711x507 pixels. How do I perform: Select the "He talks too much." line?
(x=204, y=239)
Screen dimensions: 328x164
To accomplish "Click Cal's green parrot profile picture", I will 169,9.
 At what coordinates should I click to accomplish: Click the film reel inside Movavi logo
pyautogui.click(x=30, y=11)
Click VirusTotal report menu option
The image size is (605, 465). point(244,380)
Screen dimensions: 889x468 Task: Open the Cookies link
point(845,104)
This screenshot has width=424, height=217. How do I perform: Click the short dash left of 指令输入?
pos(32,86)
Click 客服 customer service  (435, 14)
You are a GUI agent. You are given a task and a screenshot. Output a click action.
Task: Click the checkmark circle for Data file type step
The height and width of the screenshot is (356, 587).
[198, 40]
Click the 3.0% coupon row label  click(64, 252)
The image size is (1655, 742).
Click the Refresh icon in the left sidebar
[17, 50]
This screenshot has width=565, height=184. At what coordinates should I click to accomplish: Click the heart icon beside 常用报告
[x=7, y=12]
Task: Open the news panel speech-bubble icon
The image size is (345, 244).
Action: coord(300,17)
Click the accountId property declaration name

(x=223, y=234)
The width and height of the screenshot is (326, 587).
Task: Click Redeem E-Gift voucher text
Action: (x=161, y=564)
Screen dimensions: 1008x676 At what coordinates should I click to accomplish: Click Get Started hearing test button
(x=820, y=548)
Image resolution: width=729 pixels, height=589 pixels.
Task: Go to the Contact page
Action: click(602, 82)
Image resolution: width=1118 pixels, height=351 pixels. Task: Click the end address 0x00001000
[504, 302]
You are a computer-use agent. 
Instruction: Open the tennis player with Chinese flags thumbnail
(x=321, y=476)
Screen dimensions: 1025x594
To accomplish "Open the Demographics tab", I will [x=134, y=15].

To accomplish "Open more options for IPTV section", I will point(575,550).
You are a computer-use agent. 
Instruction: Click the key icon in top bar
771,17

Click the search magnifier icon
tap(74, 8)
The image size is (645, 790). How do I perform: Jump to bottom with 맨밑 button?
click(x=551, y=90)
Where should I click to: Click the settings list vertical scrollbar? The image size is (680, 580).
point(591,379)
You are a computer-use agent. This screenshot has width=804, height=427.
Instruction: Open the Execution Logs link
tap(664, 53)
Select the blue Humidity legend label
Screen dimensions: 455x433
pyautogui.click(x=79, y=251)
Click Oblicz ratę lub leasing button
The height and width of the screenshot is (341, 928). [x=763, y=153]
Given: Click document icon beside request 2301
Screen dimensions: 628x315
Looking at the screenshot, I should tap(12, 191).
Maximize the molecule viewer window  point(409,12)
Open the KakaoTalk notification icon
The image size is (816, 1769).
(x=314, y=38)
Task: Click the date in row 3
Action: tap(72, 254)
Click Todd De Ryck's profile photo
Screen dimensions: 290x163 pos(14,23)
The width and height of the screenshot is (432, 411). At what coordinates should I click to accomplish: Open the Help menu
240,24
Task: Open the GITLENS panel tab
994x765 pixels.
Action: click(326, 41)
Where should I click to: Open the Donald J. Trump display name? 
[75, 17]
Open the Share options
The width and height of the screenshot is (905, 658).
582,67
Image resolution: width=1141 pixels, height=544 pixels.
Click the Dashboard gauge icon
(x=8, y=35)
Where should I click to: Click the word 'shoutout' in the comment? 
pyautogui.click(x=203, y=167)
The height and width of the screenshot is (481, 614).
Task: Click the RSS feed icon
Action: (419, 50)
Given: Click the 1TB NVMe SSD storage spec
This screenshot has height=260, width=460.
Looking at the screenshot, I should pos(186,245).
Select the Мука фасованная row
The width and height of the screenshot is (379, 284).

━━━━━━

- [How to complete this task] Copy out each record, keeping every word as it is.

- [Finished task]
711x507 pixels. How do I perform: Select the "He talks too much." line?
(x=204, y=239)
Screen dimensions: 328x164
To accomplish "Click Cal's green parrot profile picture", I will 169,9.
 At what coordinates should I click to accomplish: Click the film reel inside Movavi logo
pyautogui.click(x=30, y=11)
Click VirusTotal report menu option
The image size is (605, 465). point(244,380)
Screen dimensions: 889x468 Task: Open the Cookies link
point(845,104)
This screenshot has width=424, height=217. How do I perform: Click the short dash left of 指令输入?
pos(32,86)
Click 客服 customer service  (435, 14)
You are a GUI agent. You are given a task and a screenshot. Output a click action.
Task: Click the checkmark circle for Data file type step
The height and width of the screenshot is (356, 587).
[198, 40]
Click the 3.0% coupon row label  click(64, 252)
The image size is (1655, 742).
Click the Refresh icon in the left sidebar
[17, 50]
This screenshot has width=565, height=184. At what coordinates should I click to accomplish: Click the heart icon beside 常用报告
[x=7, y=12]
Task: Open the news panel speech-bubble icon
The image size is (345, 244).
Action: coord(300,17)
Click the accountId property declaration name

(x=223, y=234)
The width and height of the screenshot is (326, 587).
Task: Click Redeem E-Gift voucher text
Action: (x=161, y=564)
Screen dimensions: 1008x676 At what coordinates should I click to accomplish: Click Get Started hearing test button
(x=820, y=548)
Image resolution: width=729 pixels, height=589 pixels.
Task: Go to the Contact page
Action: click(602, 82)
Image resolution: width=1118 pixels, height=351 pixels. Task: Click the end address 0x00001000
[504, 302]
You are a computer-use agent. 
Instruction: Open the tennis player with Chinese flags thumbnail
(x=321, y=476)
Screen dimensions: 1025x594
To accomplish "Open the Demographics tab", I will [x=134, y=15].

To accomplish "Open more options for IPTV section", I will point(575,550).
You are a computer-use agent. 
Instruction: Click the key icon in top bar
771,17

Click the search magnifier icon
tap(74, 8)
The image size is (645, 790). How do I perform: Jump to bottom with 맨밑 button?
click(x=551, y=90)
Where should I click to: Click the settings list vertical scrollbar? The image size is (680, 580).
point(591,379)
You are a computer-use agent. This screenshot has width=804, height=427.
Instruction: Open the Execution Logs link
tap(664, 53)
Select the blue Humidity legend label
Screen dimensions: 455x433
pyautogui.click(x=79, y=251)
Click Oblicz ratę lub leasing button
The height and width of the screenshot is (341, 928). [x=763, y=153]
Given: Click document icon beside request 2301
Screen dimensions: 628x315
Looking at the screenshot, I should tap(12, 191).
Maximize the molecule viewer window  point(409,12)
Open the KakaoTalk notification icon
The image size is (816, 1769).
(x=314, y=38)
Task: Click the date in row 3
Action: tap(72, 254)
Click Todd De Ryck's profile photo
Screen dimensions: 290x163 pos(14,23)
The width and height of the screenshot is (432, 411). At what coordinates should I click to accomplish: Open the Help menu
240,24
Task: Open the GITLENS panel tab
994x765 pixels.
Action: click(326, 41)
Where should I click to: Open the Donald J. Trump display name? 
[75, 17]
Open the Share options
The width and height of the screenshot is (905, 658).
582,67
Image resolution: width=1141 pixels, height=544 pixels.
Click the Dashboard gauge icon
(x=8, y=35)
Where should I click to: Click the word 'shoutout' in the comment? 
pyautogui.click(x=203, y=167)
The height and width of the screenshot is (481, 614).
Task: Click the RSS feed icon
Action: (419, 50)
Given: Click the 1TB NVMe SSD storage spec
This screenshot has height=260, width=460.
Looking at the screenshot, I should pos(186,245).
Select the Мука фасованная row
The width and height of the screenshot is (379, 284).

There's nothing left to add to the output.